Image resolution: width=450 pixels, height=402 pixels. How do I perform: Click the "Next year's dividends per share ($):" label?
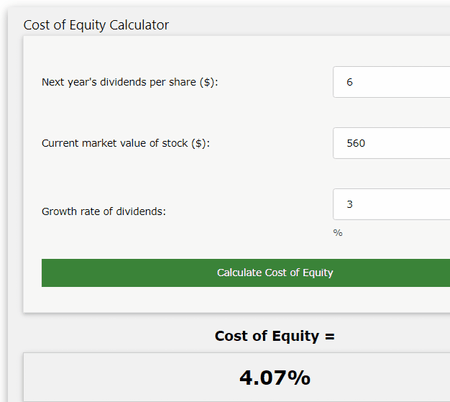[130, 82]
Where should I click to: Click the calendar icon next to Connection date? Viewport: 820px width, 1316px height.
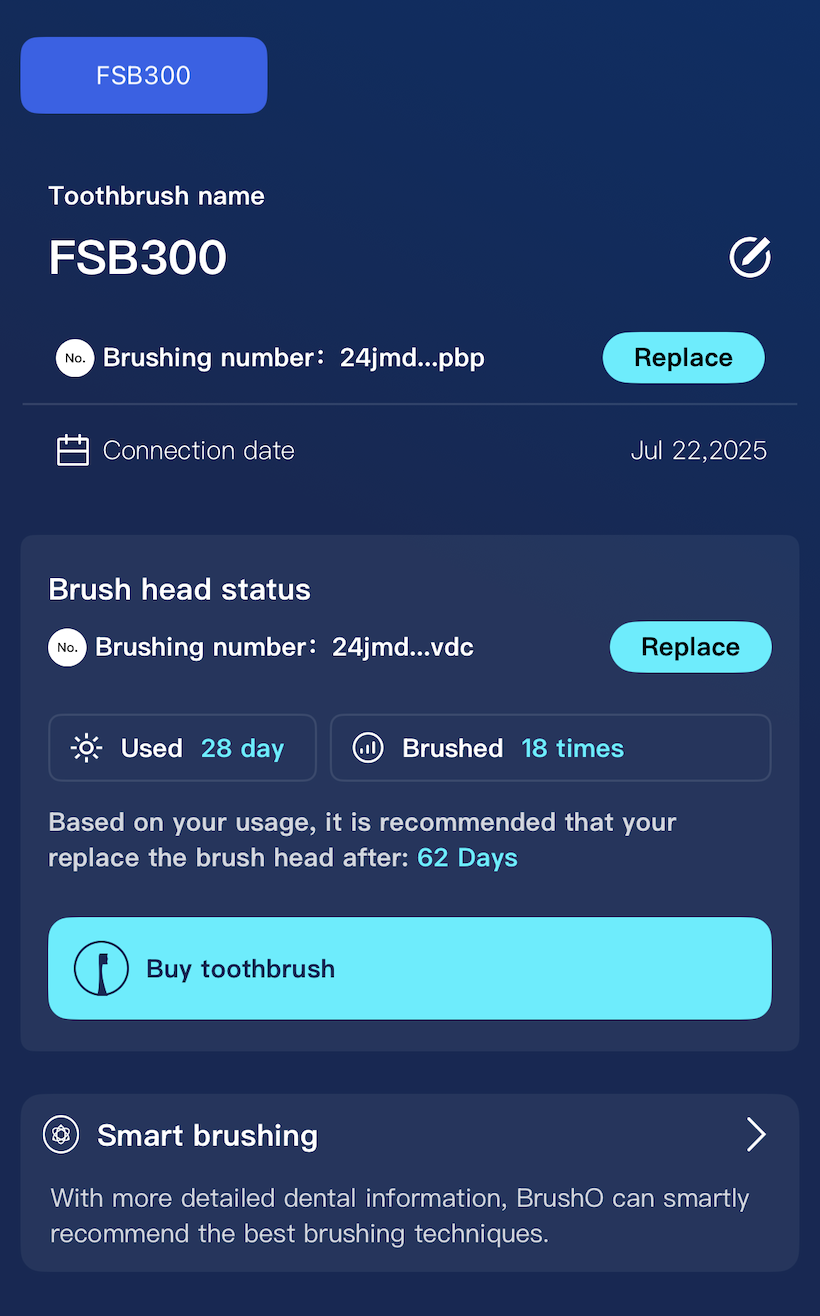point(73,450)
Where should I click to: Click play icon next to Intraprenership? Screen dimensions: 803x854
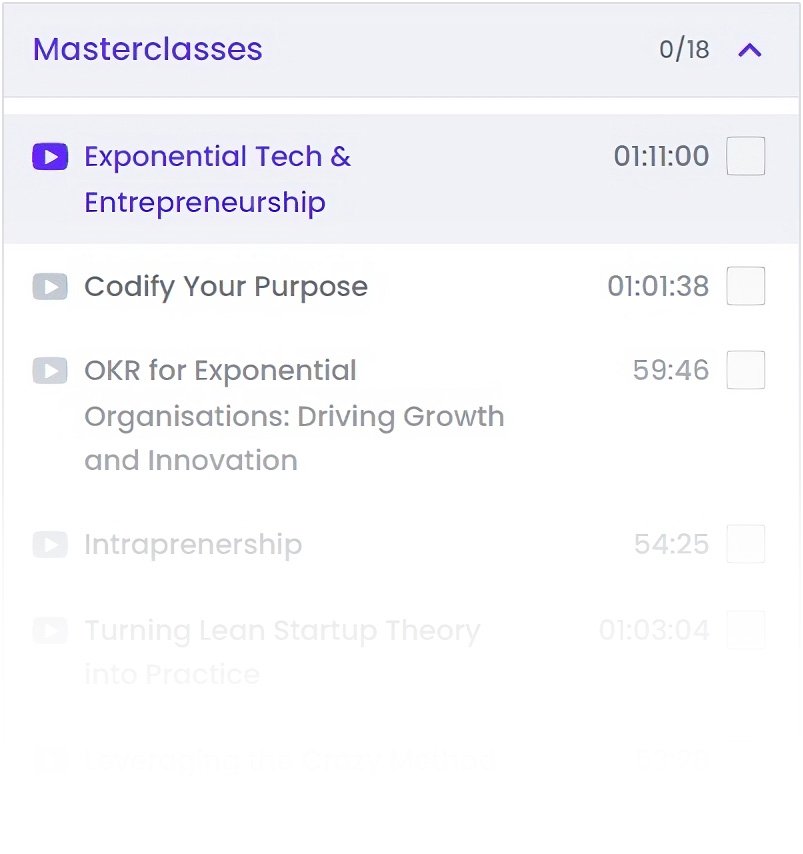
########
* _Task objective_: Repeat the records above word for word, apart from the pictures.

* _Output for this exercise_:
Image resolution: width=450 pixels, height=402 pixels. How do I perform: Click the "Next year's dividends per share ($):" label?
[130, 82]
Where should I click to: Click the calendar icon next to Connection date? Viewport: 820px width, 1316px height.
point(73,450)
Where should I click to: Click play icon next to Intraprenership? Screen dimensions: 803x854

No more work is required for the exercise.